### Task requirements
Word for word, set down the records and skip each picture.
═══ Records for the task ═══
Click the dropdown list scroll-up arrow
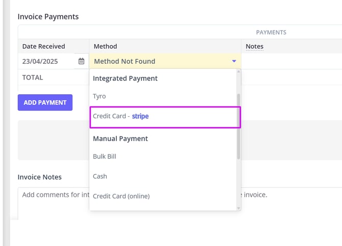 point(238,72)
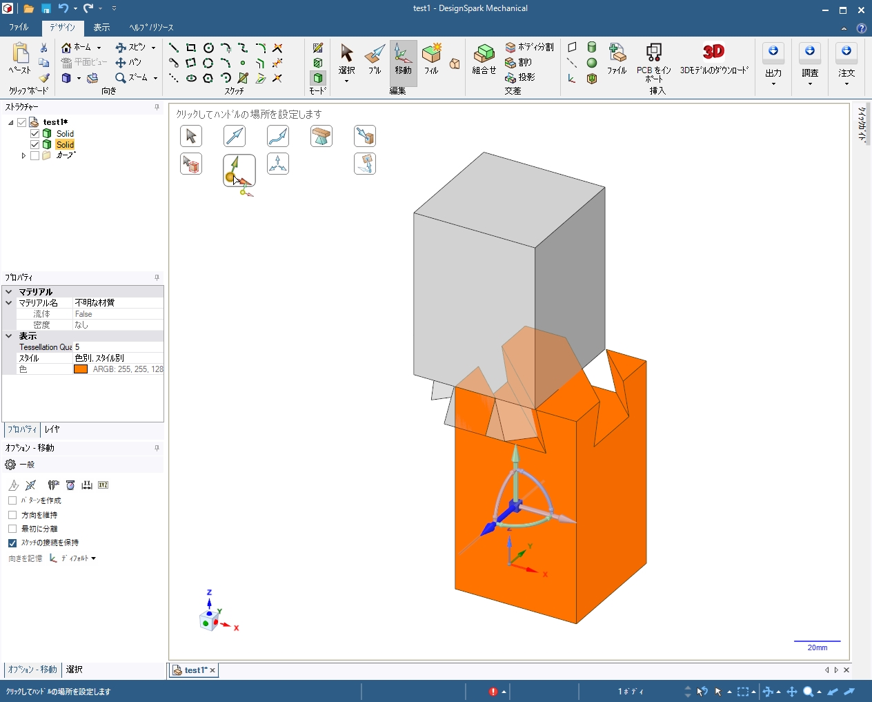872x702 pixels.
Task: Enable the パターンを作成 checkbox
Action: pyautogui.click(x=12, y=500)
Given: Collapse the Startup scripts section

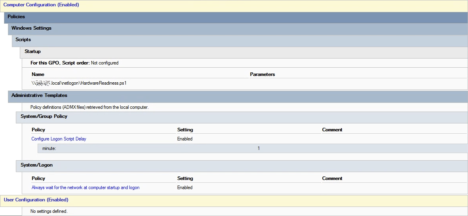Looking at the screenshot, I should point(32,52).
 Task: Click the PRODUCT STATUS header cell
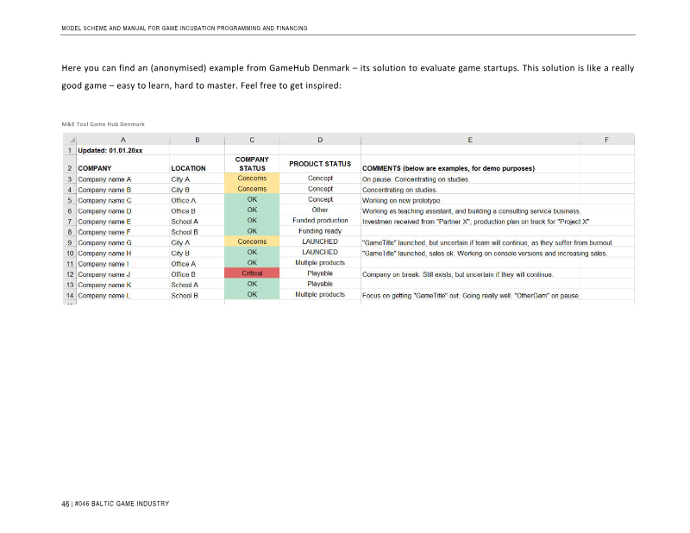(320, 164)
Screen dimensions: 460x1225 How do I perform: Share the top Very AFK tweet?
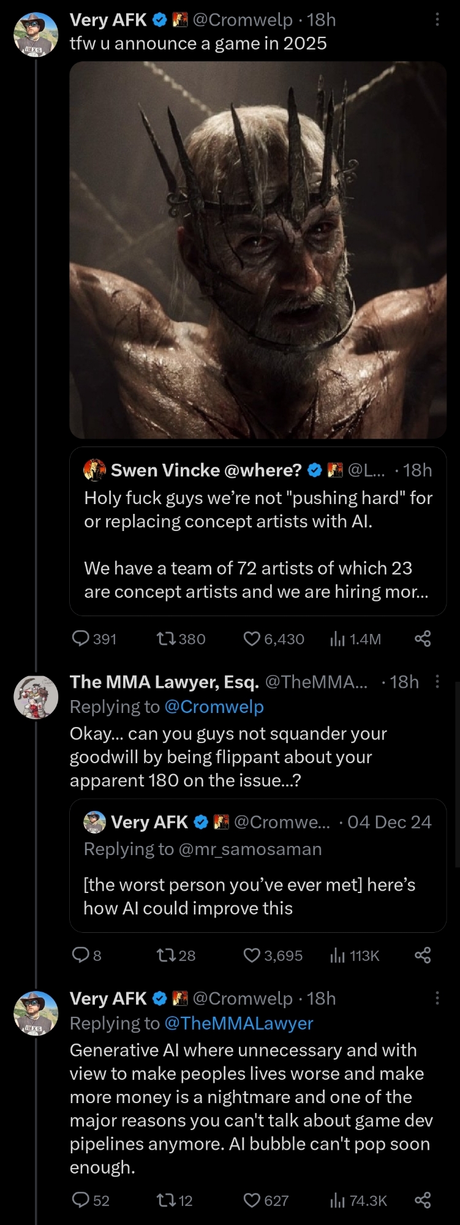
═══
### Answer space
Click the dropdown list scroll-up arrow
 point(238,72)
872x702 pixels.
Task: Enable the パターンを作成 checkbox
Action: pyautogui.click(x=12, y=500)
Given: Collapse the Startup scripts section

Looking at the screenshot, I should point(32,52).
 Task: Click the PRODUCT STATUS header cell
(320, 164)
Screen dimensions: 460x1225 How do I perform: Share the top Very AFK tweet?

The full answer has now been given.